**Selected text**

_ _ _ _ _ _ _

Determined to make the course relevant beyond the classroom, Johnson and Kahn have partnered with the Hershey Company. Ryan Riess, who is vice president of brand strategy and creative communications at Hershey, has joined the class for the last three years to offer students real-data projects on the packaging and merchandising of Hershey products. In the first year, it was barkTHINS. Next came Kit Kat, and this year’s focus was Jolly Rancher candies.

“There’s this perfect balance between innocent enthusiasm and intellectual rigor and curiosity,” said Hershey Company’s Ryan Riess. “The marriage between those two is what makes it fun for me.”

“I love the enthusiasm that they bring and the unbiased opinions,” Riess said of the students, likening them to a better-than-average focus group. “They’re a focus group that has training in visual language. There’s this perfect balance between innocent enthusiasm and intellectual rigor and curiosity. The marriage between those two is what makes it fun for me.”

Riess has worked for Hershey for 13 years and describes himself as someone who “lives and breathes” the brands, thinking about them day and night and talking with co-workers who do the same. That laser-sharp dedication sometimes results in an echo chamber, but the Visual Marketing students challenge him to break out of the bubble.

“They are asking questions, the answers to which I don’t know,” Riess said, like why Hershey bars are scored a certain way or why Jolly Ranchers are rectangular instead of cylindrical. “Those very innocent questions prove once again that you need to think about the normal [consumer] who isn’t thinking about your brand all the time.”

_ _ _ _ _ _ _

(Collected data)
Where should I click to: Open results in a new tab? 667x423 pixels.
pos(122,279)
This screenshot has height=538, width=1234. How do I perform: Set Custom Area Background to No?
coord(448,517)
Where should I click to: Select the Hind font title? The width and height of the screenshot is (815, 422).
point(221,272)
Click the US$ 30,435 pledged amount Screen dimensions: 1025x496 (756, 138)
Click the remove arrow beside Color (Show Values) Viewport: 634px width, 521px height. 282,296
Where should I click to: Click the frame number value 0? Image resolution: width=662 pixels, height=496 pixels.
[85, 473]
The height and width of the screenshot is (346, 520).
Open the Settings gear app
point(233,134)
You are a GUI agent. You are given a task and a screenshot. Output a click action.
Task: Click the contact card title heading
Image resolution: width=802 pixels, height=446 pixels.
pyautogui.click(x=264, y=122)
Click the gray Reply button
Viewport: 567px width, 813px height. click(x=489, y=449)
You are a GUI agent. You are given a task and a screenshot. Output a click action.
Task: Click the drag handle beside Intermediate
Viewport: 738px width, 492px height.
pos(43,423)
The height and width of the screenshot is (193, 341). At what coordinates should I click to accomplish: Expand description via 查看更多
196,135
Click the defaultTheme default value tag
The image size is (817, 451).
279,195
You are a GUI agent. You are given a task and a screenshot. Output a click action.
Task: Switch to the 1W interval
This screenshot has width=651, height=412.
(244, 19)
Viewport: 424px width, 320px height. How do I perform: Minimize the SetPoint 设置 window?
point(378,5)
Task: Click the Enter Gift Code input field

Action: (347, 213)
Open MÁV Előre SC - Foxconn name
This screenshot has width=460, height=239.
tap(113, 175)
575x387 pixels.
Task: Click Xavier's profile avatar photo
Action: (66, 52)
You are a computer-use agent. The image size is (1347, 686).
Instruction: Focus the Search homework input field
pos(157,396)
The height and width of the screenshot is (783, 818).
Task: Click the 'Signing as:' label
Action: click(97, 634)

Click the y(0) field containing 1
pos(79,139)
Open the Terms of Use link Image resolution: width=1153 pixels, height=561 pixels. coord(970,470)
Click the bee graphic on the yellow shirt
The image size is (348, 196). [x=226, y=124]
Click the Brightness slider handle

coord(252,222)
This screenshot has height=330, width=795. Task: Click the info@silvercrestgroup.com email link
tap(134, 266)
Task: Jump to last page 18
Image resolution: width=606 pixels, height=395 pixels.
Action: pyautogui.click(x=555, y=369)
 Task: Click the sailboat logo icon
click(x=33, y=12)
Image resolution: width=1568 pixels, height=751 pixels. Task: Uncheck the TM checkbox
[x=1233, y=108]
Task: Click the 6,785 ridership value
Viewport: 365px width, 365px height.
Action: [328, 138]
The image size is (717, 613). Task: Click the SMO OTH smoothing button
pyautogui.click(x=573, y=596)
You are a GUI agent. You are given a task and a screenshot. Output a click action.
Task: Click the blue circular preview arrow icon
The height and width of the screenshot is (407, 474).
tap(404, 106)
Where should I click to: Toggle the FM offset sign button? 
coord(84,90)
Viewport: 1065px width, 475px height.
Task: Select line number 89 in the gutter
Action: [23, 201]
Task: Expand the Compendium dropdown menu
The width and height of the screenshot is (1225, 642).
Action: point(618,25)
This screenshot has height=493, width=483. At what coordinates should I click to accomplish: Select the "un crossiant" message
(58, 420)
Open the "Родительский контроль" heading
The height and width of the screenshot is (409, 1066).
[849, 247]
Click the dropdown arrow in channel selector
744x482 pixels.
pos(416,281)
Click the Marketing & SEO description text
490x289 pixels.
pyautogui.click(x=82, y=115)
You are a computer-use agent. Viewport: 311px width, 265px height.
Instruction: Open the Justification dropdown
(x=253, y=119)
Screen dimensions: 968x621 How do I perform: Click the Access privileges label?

_ _ _ _ _ _ _

**Prompt 1**
Return, word for word, the part of the passage on the Hershey partnership that opens with the words containing "Determined to make" and closes with "Jolly Rancher candies.".
**Prompt 2**
Answer these questions about the passage on the Hershey partnership:
(a) Which Hershey product did the class work on in the first year?
(b) To what did Riess liken the students?
(c) For how many years has Riess worked for Hershey?

**Task answer 1**
Determined to make the course relevant beyond the classroom, Johnson and Kahn have partnered with the Hershey Company. Ryan Riess, who is vice president of brand strategy and creative communications at Hershey, has joined the class for the last three years to offer students real-data projects on the packaging and merchandising of Hershey products. In the first year, it was barkTHINS. Next came Kit Kat, and this year’s focus was Jolly Rancher candies.

**Task answer 2**
(a) barkTHINS
(b) A better-than-average focus group
(c) 13 years